--- Source extract ---
Thousands protest for Russian opposition leader Alexey Navalny as police crack down
Tens of thousands of people again protested across Russia to call for the release of jailed opposition leader Alexey Navalny and were confronted with a massive deployment of security forces that sought to stifle the demonstrations.
Russian riot police moved to break up rallies, and by evening they had detained over at least 4,400 people, according to a monitoring group that tracks arrests.
The security deployment to counter the protests was one of the biggest seen in years. Ahead of the protest in Moscow, authorities sealed off the city center with hundreds of police and steel barriers and closed some metro stations, effectively shutting down the heart of the capital in a step many residents said was unprecedented.
A week earlier, tens of thousands of people joined protests in dozens of cities across Russia to support Navalny in the largest display of public opposition the Kremlin has seen in years. Police detained over 3,000 people.
This time, authorities appeared determined to send a message by stamping down on the protests. Police in helmets and batons began grabbing people before the demonstrations started, detaining dozens of young people they deemed likely protesters.

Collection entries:
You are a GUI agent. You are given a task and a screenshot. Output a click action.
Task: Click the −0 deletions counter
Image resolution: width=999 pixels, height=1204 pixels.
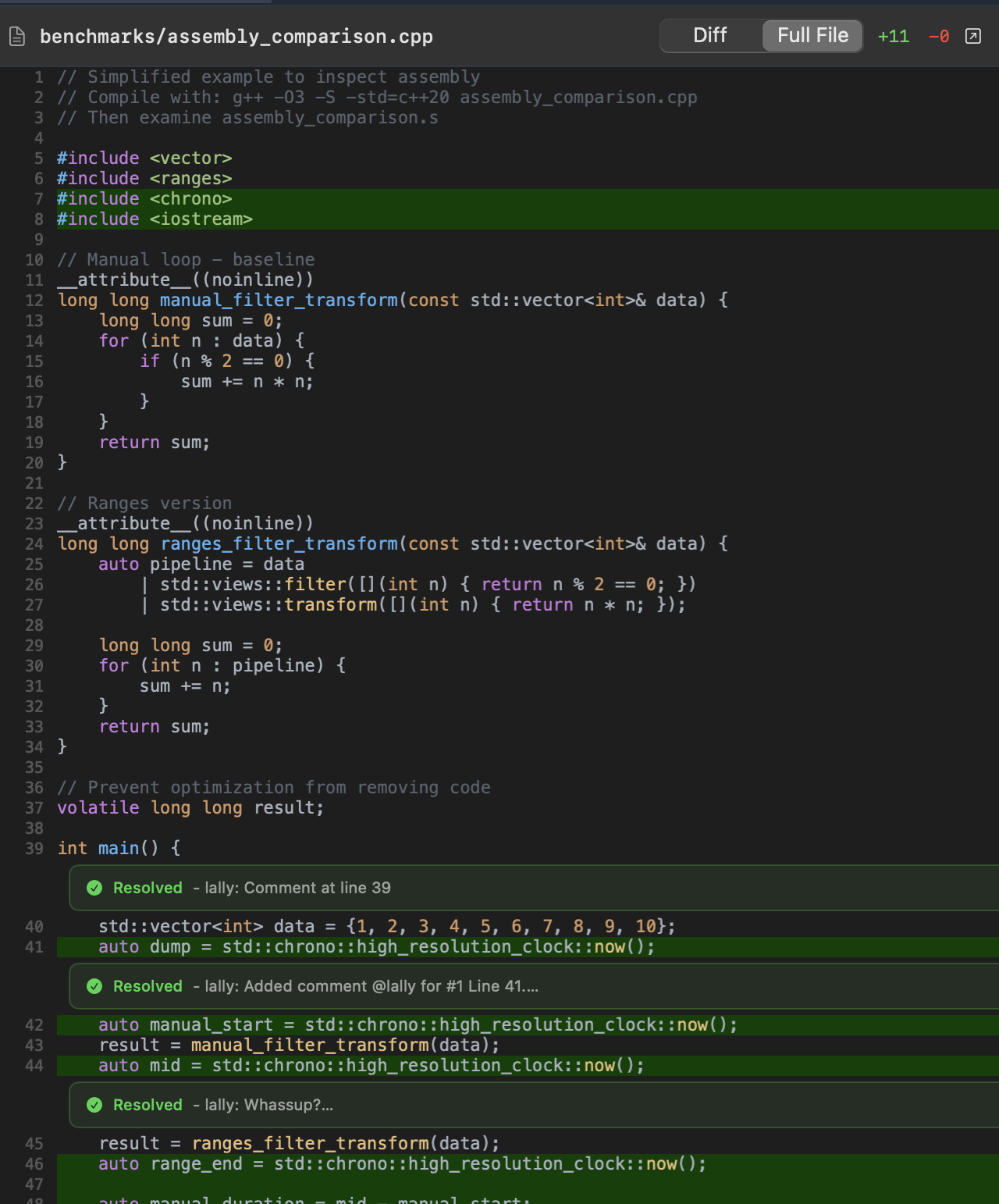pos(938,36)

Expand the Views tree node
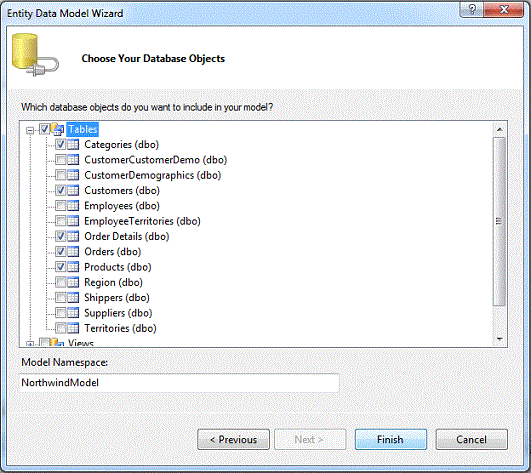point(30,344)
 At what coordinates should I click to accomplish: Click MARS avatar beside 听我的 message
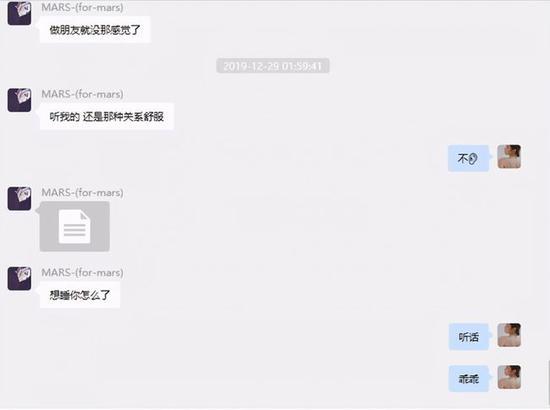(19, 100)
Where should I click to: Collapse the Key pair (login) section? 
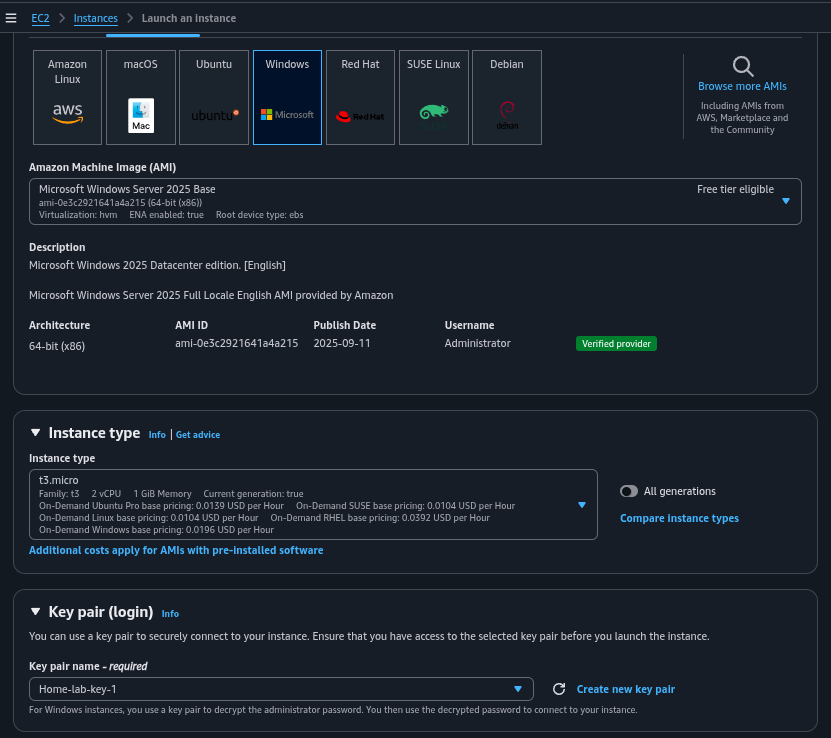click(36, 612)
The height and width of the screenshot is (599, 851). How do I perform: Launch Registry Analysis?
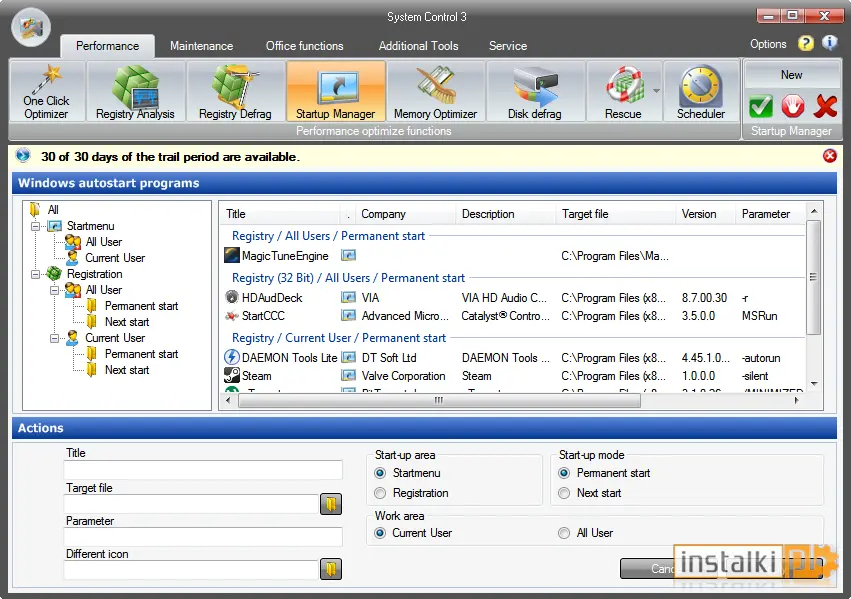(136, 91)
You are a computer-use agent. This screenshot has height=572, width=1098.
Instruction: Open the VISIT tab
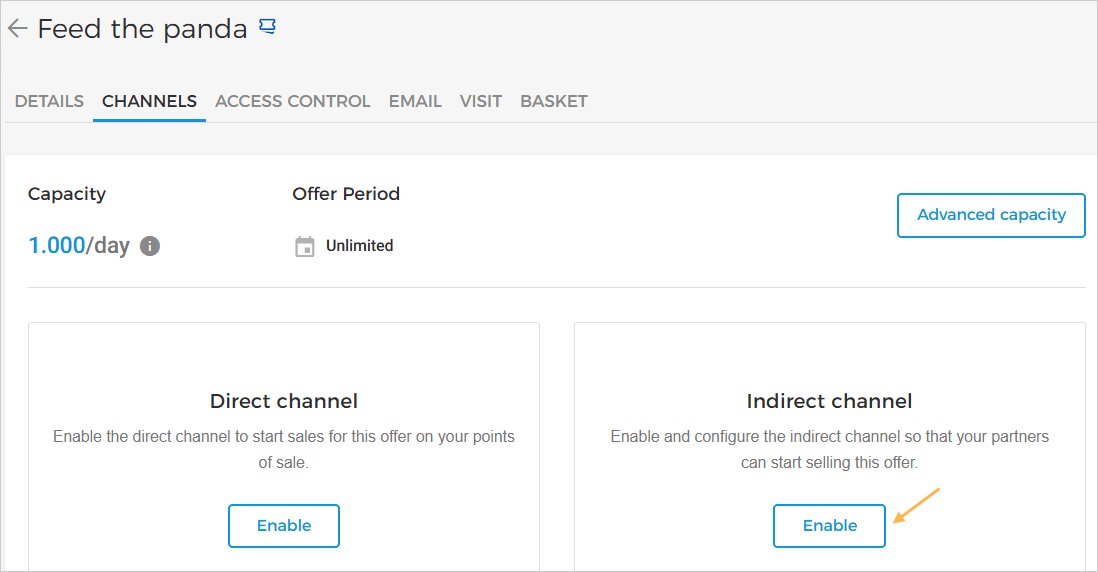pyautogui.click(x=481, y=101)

--- Work to complete ---
Extend the news report on the Navalny protests, picking up right after its final sentence.

--- Response area ---
In St. Petersburg, hundreds of riot police in camouflage with steel shields moved to blockade protesters, cutting off streets. They advanced, banging their batons against their shields.
In many cities, people walked in peaceful groups, chanting “Putin is a thief” and “freedom.” Navalny’s allies had called for people not to gather in one place but to just walk around. Police in Moscow sought to disrupt the crowds, and people wandered through the city, with a large crowd eventually reaching the jail where Navalny is held.
Police kept up an almost continuous tempo of arrests, with groups of officers snatching people and carting them into waiting buses, as well as sometimes clubbing people with batons. Police in Moscow and St. Petersburg used stun guns on some demonstrators, which is uncommon in Russia. In some videos, police were filmed shocking protesters who were already detained.
"The main task of the police today to frighten people," Mikhail Birukov, a lawyer who works with the monitoring group OVD-Info, said at a police station where his client had been detained. "The police don’t think about law at all," he said.
Like last weekend, the mood of the protests was unusually angry, and while mostly peaceful, demonstrators in a few places scuffled with police.
Because the protests were scattered, it was difficult to judge crowd size, but in Moscow and St. Petersburg they seemed of a similar scale to last week's protests, involving thousands. The threats of arrest and police deployments appeared to have deterred some people, and in regional cities, numbers seemed smaller.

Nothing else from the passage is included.